Diesel car sales in western Europe this year fell to 46% of the mix in the first eight months, down from 50% over the same period last year, according to figures from analysts LMC Automotive. The decline wiped out a quarter of a million diesel sales to take them to the lowest level since 2003 and forcing makers like Renault to scramble to adjust. “The market is changing very quickly,” Brieux says.
The plant’s most important engine is currently a 1.5-litre diesel used across the Alliance brands and the Mercedes A-class range. That’s built on two of its three lines, with the third newly overhauled line producing both the 1.2-litre four-cylinder and 0.9-litre three-cylinder petrol units. The push now is to make the diesel lines as flexible as the new petrol line, implanting much the same kind of technology and allowing petrol and diesel engines to be made on both. “Flexibility means the possibility to machine a crankshaft for diesel, then one for petrol, then one a three-cylinder petrol,” Brieux said.
The petrol line is also switching to the same kitting process as seen in the vehicle assembly hall that marries parts to a specific engine at the start of assembly and then follows it down the production line, another change that will help when the diesel lines become more flexible. The plant is also fortunate that Renault had the foresight to invest in a new foundry to make aluminium blocks for the petrol engines, announced last year as part of a wider, €600m expansion of the facility that includes adding another model to the vehicle assembly plant, as referred to above. Currently, petrol engine blocks come from Cleon in France or Pitesti in Romania, but that will change when the foundry opens next year. Diesel engine blocks come from suppliers, notes Brieux. “We need more capacity for casting as petrol demand increases,” she said.

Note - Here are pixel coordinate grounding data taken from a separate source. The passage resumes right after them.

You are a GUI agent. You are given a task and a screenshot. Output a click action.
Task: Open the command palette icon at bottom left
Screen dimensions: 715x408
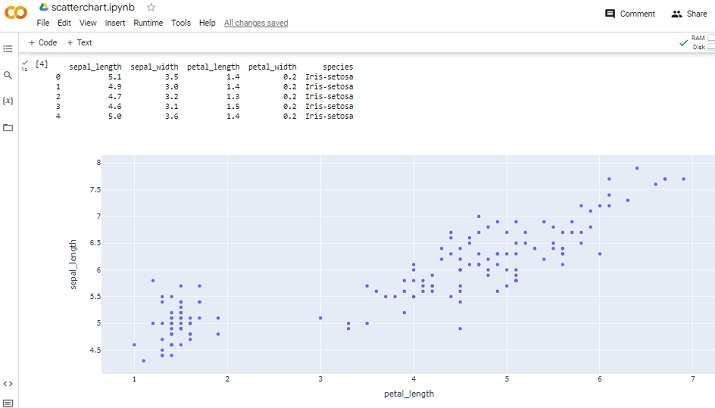coord(8,402)
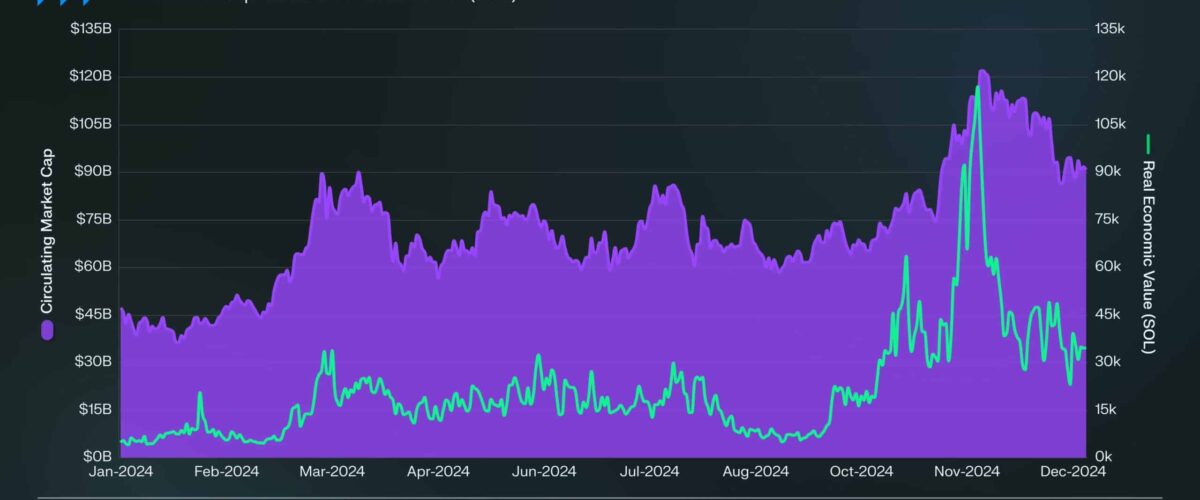Select the Apr-2024 date label
The height and width of the screenshot is (500, 1200).
[439, 472]

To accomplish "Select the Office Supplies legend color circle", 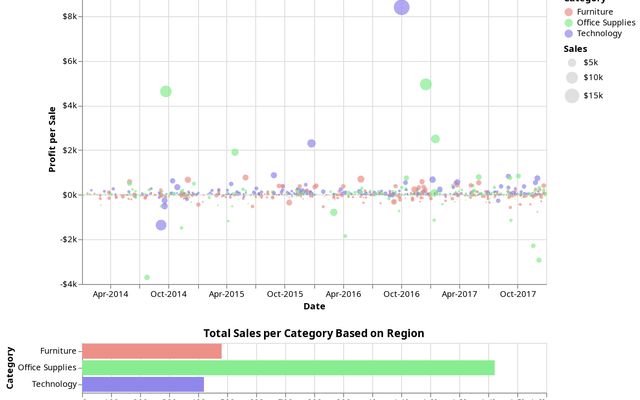I will [570, 23].
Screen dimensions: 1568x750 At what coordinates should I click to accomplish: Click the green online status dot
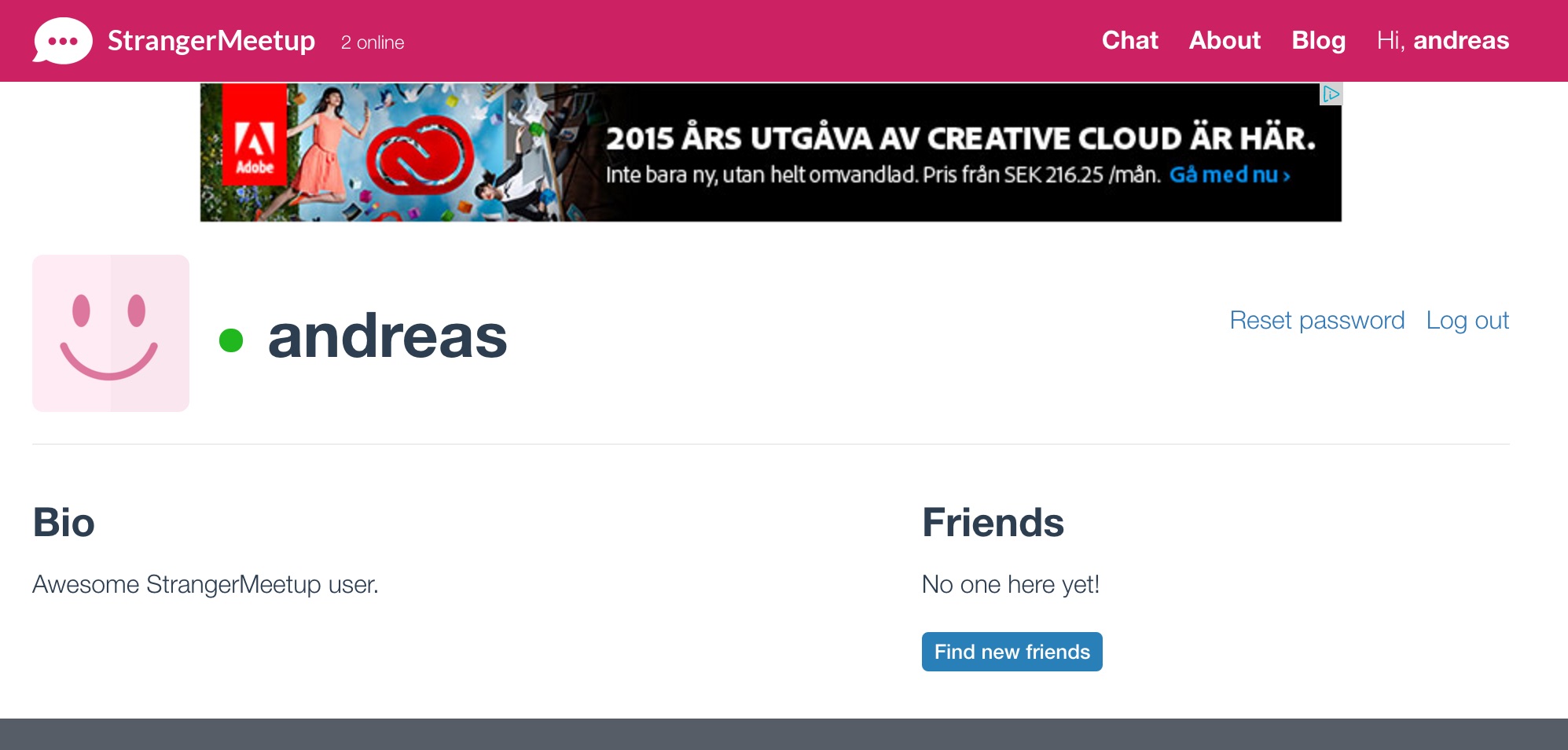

This is a key localisation move for the plant, but not the only one. Brieux wants more of the engine plant’s 350 suppliers nearer to the factory, meaning within Spain or in nearby Portugal. Currently suppliers can be as far flung as the US and South Korea. “It’s about reducing trucks on the road and reducing stocks,” she says. Renault is planning to expand the nearby supplier park for both the engine plant and the assembly plant.